[LIST OF TASKS]
1. According to the text on SQL in healthcare, which three operations on patient information does an SQL database optimize?
2. In the text on SQL in healthcare, what do doctors and nurses need to find out from the records of a patient admitted with a serious infection?

---------- SOURCE TEXT ----------

The efficiency of information management in healthcare workflows has a direct impact on the quality of patient care. Let’s remember that we are talking about human lives. One piece of incorrect information or some data that does not arrive on time could make the difference between someone’s life and death.

For example, consider the case of a patient who is admitted to a hospital with a serious infection that must be treated immediately. The doctors and nurses in charge of that person’s care must be able to access their medical records without delay to find out whether they are allergic to any kind of antibiotics.

There can be no inconsistencies in a patient's medical information that could lead to doubts about medical history, medications taken, or previous diagnoses. The management of such information requires robust databases that do not permit misunderstandings. An SQL database is the ideal tool to optimize the storage, modification, and querying of this information. If in doubt, just read this article on how SQL helps the healthcare sector. You can also read this article on how SQL can help everyone in your office.

Use Cases of SQL in Healthcare

In addition to its large volume, the information handled in healthcare workflows has another distinctive characteristic: its diversity. Let’s consider three common information workflows in healthcare that differ substantially. (There are many more, but we will take these three as test cases to represent three different forms of healthcare data management).

  1. Administrative information for medical coverage and social assistance:
  • Data must be perfectly structured to be used effectively.
  • Data integrity and consistency are critical.

---------- RECORD SET ----------

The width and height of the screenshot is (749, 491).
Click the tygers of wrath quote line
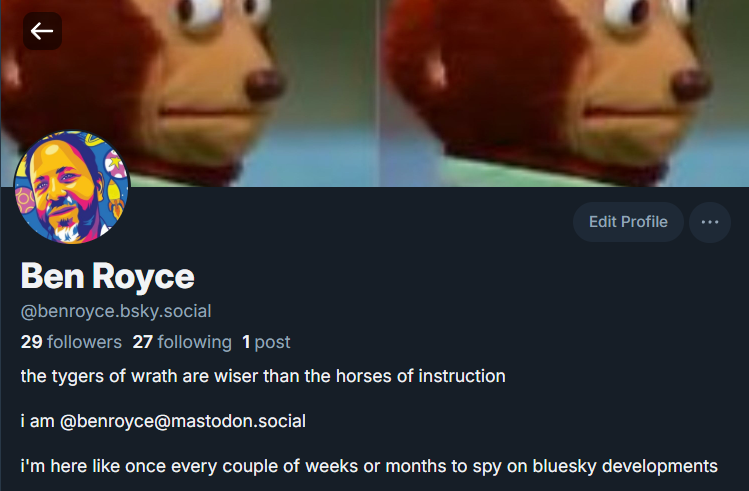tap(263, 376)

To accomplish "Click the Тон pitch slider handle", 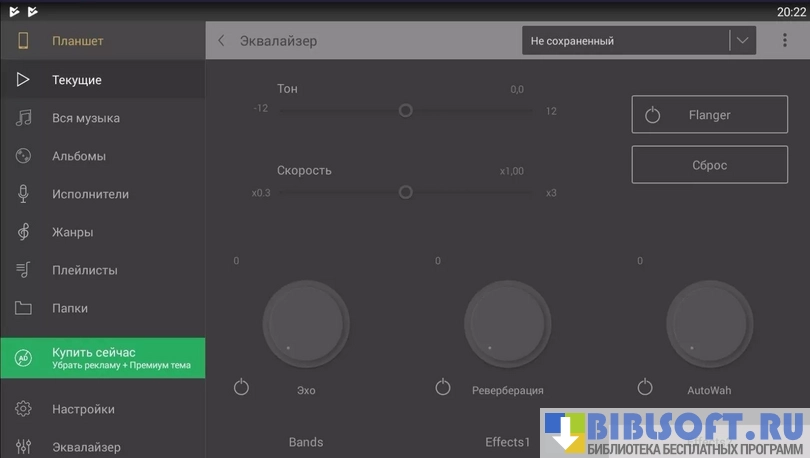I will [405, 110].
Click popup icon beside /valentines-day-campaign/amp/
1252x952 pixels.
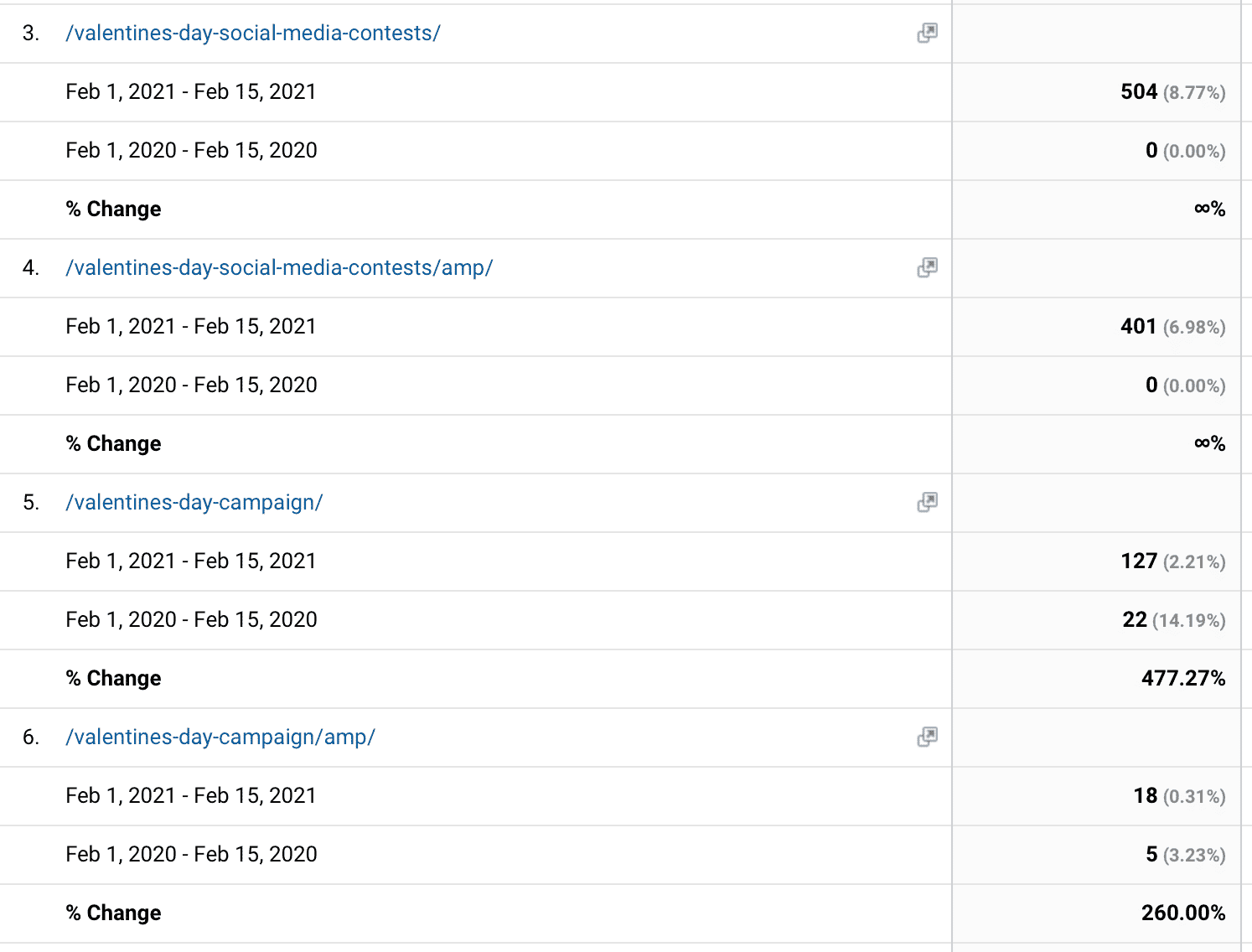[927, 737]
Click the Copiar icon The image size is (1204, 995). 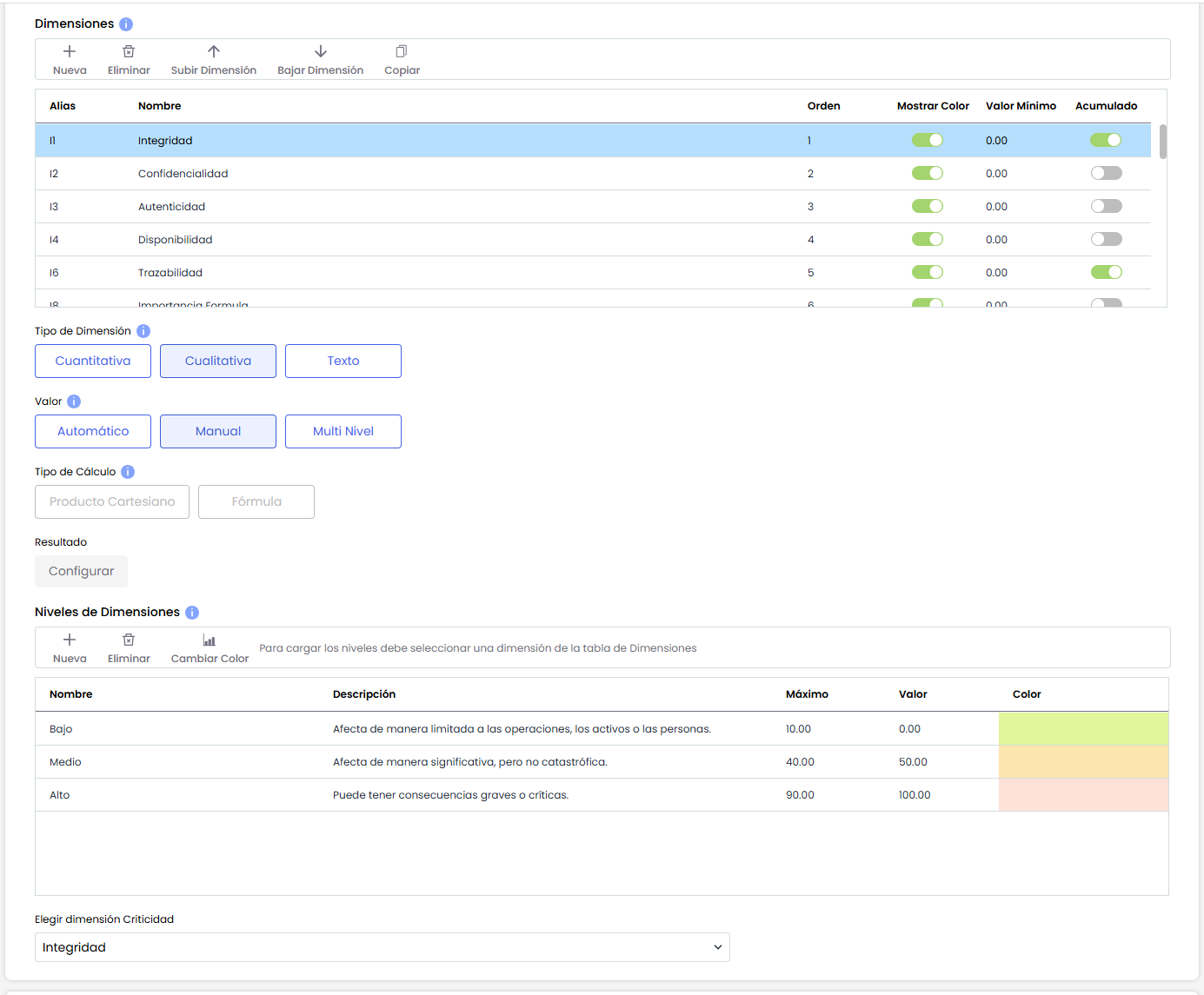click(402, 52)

----------

[PER-TASK OUTPUTS]
1. Storage, modification, and querying

2. Whether the patient is allergic to any kind of antibiotics.